EXERCISE DESCRIPTION.
Please rewrite the lines beginning at the one containing "Click Popular Decks" and ending after the one containing "click(1463, 40)", changing "hamburger menu" to "main menu" and leaving everything else as it is.

DATASET RECORDS.
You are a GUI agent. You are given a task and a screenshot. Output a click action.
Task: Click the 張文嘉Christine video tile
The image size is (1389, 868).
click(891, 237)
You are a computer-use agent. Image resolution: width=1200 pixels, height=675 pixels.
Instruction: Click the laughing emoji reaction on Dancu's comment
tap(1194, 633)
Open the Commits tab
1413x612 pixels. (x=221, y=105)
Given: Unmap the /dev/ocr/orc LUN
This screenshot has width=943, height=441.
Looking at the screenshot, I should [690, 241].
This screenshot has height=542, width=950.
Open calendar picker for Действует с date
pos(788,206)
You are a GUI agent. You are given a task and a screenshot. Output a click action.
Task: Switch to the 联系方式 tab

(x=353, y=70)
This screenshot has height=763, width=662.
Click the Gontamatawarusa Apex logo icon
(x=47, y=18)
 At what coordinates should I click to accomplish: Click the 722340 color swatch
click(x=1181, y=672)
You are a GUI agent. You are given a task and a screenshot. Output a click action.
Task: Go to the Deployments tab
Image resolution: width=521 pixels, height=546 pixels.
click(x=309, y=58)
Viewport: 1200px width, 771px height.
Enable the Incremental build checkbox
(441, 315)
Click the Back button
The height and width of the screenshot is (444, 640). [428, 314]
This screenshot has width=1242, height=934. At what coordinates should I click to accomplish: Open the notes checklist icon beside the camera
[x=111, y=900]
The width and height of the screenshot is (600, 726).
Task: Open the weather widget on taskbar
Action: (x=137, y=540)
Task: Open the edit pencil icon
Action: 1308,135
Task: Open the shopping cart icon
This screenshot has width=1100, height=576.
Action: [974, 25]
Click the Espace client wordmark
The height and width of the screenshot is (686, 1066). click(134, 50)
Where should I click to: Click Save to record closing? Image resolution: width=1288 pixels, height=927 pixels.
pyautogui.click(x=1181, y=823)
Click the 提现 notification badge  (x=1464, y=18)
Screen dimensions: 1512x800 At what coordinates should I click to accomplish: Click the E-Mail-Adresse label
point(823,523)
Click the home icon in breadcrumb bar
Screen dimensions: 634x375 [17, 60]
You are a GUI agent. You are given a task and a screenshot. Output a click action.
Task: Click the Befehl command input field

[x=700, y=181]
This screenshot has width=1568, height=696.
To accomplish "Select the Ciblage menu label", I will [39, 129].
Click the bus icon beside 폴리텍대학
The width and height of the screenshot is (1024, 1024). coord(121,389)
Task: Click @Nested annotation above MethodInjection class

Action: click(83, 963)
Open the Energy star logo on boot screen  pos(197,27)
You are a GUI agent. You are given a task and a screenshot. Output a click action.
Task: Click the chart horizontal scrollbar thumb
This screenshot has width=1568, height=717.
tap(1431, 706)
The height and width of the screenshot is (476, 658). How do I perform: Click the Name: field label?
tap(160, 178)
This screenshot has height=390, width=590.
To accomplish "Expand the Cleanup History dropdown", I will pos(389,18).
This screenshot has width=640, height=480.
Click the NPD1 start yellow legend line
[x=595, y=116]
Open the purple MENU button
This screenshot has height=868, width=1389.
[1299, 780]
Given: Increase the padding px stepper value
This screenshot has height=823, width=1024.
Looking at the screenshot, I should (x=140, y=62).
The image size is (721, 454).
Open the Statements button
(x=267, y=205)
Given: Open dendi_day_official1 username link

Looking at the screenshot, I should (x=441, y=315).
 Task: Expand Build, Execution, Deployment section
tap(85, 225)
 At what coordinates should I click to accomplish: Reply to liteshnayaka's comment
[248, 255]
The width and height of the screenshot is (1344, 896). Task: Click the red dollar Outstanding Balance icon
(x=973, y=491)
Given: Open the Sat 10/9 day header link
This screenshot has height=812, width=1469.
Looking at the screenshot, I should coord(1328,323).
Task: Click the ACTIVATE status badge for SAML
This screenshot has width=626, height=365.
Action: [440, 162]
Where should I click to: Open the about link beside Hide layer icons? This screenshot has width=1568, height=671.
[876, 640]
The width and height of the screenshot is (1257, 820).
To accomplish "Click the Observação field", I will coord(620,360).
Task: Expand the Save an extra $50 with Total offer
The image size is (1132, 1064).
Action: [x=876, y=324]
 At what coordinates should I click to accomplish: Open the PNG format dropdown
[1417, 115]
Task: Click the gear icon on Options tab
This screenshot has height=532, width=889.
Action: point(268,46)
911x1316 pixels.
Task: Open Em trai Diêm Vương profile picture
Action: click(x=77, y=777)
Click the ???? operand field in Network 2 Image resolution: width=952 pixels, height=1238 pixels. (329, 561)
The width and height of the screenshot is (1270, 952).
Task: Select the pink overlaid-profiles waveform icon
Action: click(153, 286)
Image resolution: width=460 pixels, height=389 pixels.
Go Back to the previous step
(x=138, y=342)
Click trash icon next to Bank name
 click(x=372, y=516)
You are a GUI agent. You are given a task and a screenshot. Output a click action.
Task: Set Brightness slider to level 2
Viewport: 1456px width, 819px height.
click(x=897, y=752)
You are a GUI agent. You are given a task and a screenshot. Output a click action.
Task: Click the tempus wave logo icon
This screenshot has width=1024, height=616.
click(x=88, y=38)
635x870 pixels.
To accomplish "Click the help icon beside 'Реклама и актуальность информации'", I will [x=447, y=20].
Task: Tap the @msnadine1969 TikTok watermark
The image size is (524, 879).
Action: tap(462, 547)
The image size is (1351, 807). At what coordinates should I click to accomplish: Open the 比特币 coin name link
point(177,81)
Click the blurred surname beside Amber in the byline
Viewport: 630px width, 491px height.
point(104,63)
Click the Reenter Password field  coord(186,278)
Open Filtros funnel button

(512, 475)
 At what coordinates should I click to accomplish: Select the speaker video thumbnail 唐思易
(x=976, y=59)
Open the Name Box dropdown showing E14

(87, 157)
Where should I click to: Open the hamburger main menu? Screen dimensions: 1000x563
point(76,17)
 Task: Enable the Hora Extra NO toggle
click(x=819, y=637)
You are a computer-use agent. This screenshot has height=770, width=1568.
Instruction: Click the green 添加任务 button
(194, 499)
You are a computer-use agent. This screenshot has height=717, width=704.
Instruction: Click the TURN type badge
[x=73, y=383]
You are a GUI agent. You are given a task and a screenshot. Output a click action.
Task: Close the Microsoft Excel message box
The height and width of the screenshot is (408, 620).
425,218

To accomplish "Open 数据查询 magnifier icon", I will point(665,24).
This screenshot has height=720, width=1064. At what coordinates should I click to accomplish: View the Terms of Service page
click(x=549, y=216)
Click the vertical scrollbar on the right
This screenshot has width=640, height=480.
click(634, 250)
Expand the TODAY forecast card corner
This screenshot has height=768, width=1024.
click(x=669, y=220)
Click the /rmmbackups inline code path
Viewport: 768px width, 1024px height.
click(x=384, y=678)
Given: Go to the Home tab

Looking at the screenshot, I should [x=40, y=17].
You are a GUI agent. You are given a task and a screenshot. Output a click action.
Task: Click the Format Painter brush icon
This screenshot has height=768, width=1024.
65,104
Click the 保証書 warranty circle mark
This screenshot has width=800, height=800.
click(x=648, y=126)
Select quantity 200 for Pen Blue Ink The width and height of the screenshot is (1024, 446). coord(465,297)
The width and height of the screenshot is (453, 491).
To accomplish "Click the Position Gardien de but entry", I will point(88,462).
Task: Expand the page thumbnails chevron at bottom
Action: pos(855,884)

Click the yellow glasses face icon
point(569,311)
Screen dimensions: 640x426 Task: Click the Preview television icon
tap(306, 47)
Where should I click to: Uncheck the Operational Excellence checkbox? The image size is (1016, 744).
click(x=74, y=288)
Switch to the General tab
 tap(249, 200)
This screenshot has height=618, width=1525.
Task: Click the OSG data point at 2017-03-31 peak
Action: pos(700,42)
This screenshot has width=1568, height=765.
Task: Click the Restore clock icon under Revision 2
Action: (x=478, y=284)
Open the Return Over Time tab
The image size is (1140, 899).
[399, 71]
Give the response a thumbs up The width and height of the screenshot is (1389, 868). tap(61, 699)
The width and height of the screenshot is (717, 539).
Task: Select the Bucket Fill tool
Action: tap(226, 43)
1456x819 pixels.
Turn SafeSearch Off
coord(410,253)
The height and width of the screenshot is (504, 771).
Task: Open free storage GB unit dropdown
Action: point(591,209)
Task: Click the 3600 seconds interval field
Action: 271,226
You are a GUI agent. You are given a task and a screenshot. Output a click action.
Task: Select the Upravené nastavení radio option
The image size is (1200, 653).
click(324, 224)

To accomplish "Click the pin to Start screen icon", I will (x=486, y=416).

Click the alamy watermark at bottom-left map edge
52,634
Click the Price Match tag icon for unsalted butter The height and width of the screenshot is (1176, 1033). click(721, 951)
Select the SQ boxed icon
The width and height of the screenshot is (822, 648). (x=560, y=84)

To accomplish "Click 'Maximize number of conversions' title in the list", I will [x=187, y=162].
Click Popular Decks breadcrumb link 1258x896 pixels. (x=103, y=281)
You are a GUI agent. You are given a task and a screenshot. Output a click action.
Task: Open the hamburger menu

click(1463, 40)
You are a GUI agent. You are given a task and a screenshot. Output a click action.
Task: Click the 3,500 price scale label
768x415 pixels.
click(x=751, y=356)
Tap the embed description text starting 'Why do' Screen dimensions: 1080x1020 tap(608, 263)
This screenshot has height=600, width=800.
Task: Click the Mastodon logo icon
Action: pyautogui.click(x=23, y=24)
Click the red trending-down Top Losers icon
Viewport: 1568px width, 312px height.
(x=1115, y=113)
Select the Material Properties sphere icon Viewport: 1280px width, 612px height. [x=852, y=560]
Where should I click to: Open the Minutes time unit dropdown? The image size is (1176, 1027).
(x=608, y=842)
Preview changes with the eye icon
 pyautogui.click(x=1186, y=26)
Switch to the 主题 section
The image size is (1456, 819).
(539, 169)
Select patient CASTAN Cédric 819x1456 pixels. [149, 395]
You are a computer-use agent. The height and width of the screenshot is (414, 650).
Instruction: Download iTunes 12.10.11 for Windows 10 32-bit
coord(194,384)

FINAL RESULT.
Click Popular Decks breadcrumb link 1258x896 pixels. (x=103, y=281)
You are a GUI agent. You are given a task and a screenshot. Output a click action.
Task: Open the main menu

click(1463, 40)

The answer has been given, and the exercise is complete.